UK sees digital growth across many parts of the UK
- Between 2011 and 2015 the number of digital tech jobs across the UK grew by 17 per cent, which is more than twice the eight percent growth seen in non-digital sectors.
- UK tech is growing rapidly outside the capital
- From traditional tech clusters such as Cambridge and Bristol & Bath, to emerging tech hubs such as Sheffield, Sunderland and Brighton, record investment flowed into the regions in 2016.
- Last year, 68% of UK tech investment was recorded outside London (£4.6bn)
- The number of digital tech businesses that have been started London is up 42 per cent over five years. Meanwhile, in Newcastle the number of new businesses started has leapt by 39 per cent and in Belfast it is 37 per cent.
- According to Tech Nation 2017, London, Bournemouth & Poole and Newcastle are home to the highest concentrations of high growth digital tech businesses in the UK.
Strong salary growth:
- Tech jobs offer high salaries. The average advertised salary is now £50,663 compared with £35,155 for the non-digital workforce.

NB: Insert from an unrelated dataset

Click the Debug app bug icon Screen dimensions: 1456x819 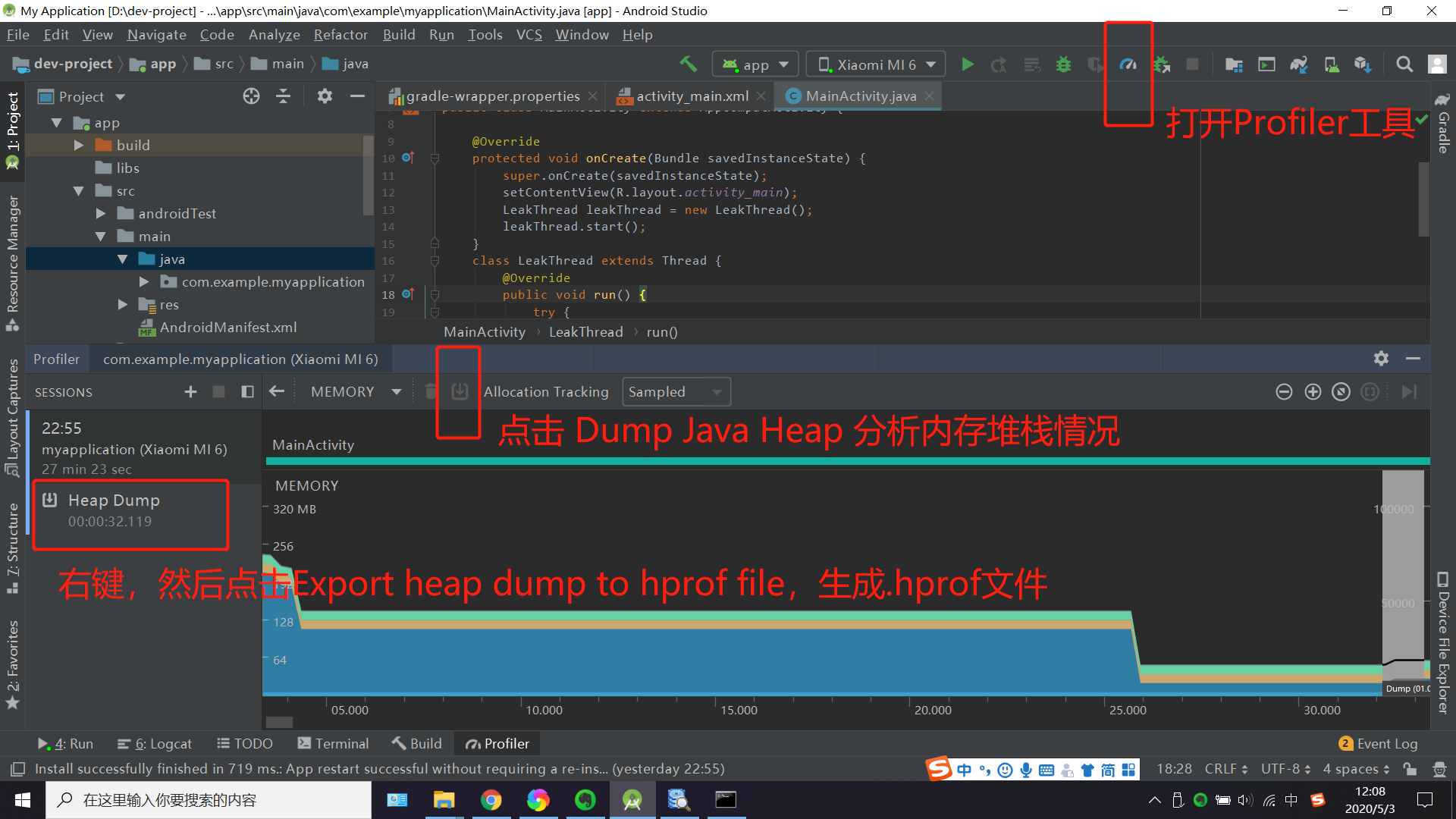point(1063,64)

- Digital and tech salaries are on average an impressive 44% higher than those of non-digital jobs.
- The difference between digital and non-digital salaries continues to grow. Since 2012, there has been a 13% increase in the advertised salaries of digital tech jobs, compared to only a 4% increase in those of non-digital jobs. This indicates that the market for digital tech skills is very competitive.
- The Gross Value Added (Digital Economic Contribution) of a digital tech worker in the UK is now more than twice that of a non-digital worker (£103,000 compared to £50,000).

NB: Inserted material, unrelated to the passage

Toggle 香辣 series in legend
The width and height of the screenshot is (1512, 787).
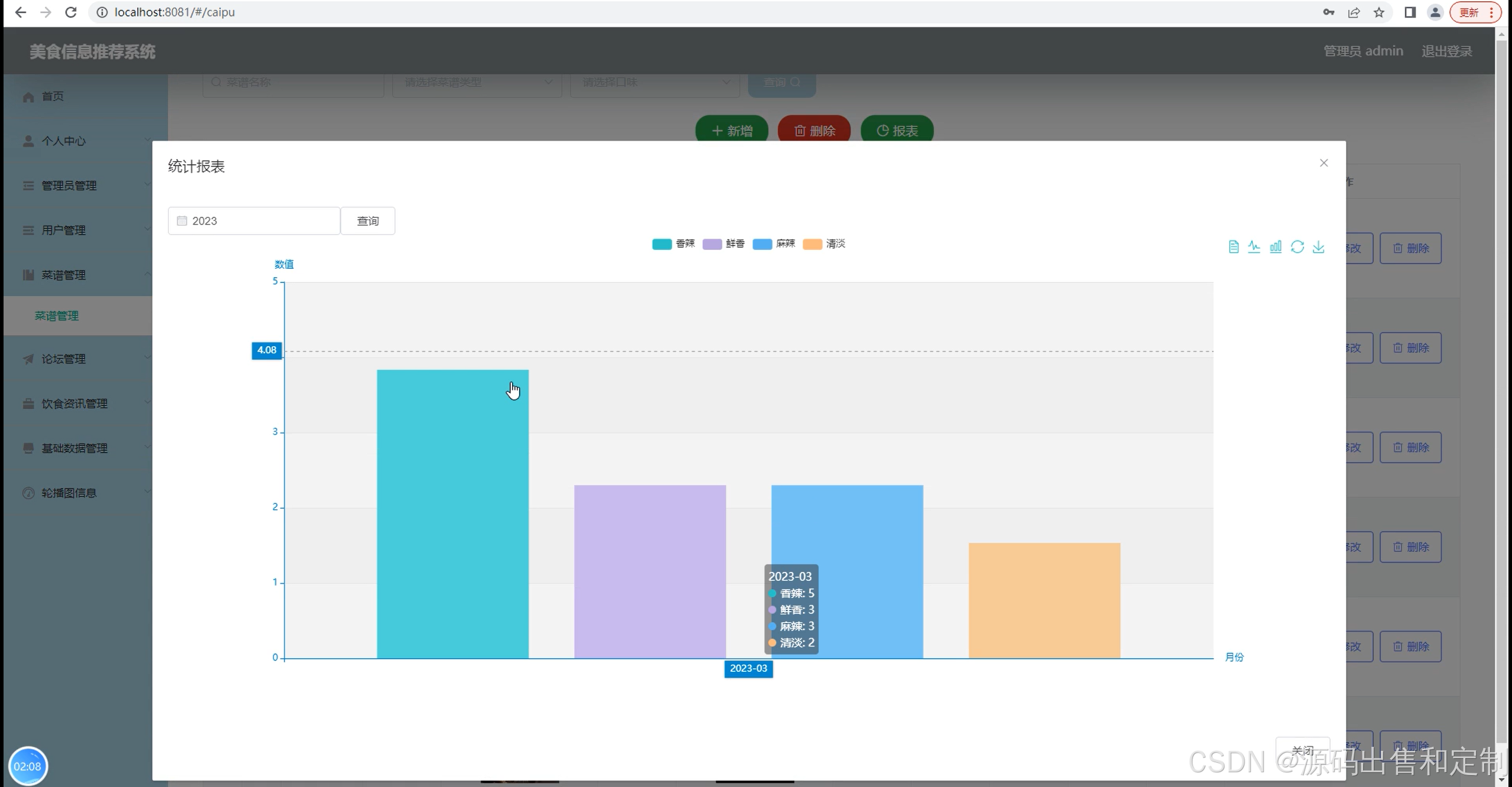point(685,244)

- There is a significant and growing productivity gap between the digital tech sector and non-digital sectors.
- Over the last five years, the gap has increased from £48,000 to £53,000.
Based on its exclusive survey, Tech Nation 2017 also highlights six areas which survey respondents highlighted that are needed for digital tech growth and innovation to continue, reflecting the challenges facing the tech sector as the country prepares to leave the European Union in the next few years.
- Skilling up the nation - more than half of survey respondents said finding employees with the right skills was a major challenge, given the pace of change of the industry
- Attracting the best and brightest of global talent - survey respondents felt that this must remain a priority particularly in light of Brexit
- Gender diversity - in more than half of tech businesses surveyed, men outnumber women three to one thereby leaving a huge untapped pool of talent
- Access to finance, at every stage of growth - even at current levels of investment which outpace the rest of Europe, investment capital is still behind other regions including the USA and centres in Asia
- Digital connectivity - staying abreast of technology advancements such as 5G is key to staying internationally competitive
- Developing co-working spaces - government, local government and businesses should work together to support co-working spaces
Tech Nation 2017 provides overwhelming evidence that the UK’s digital tech sector is critical to the nation’s economic growth, and highlights the importance of continuing the momentum achieved in the last five years. A number of those who work and invest in the sector reiterated the need for UK companies to be able to hire highly skilled workers from around the world, in what is a global industry. Many of those questioned for the report stressed the importance of an immigration system that allows the sector to continue to attract the brightest and the best when we leave the EU.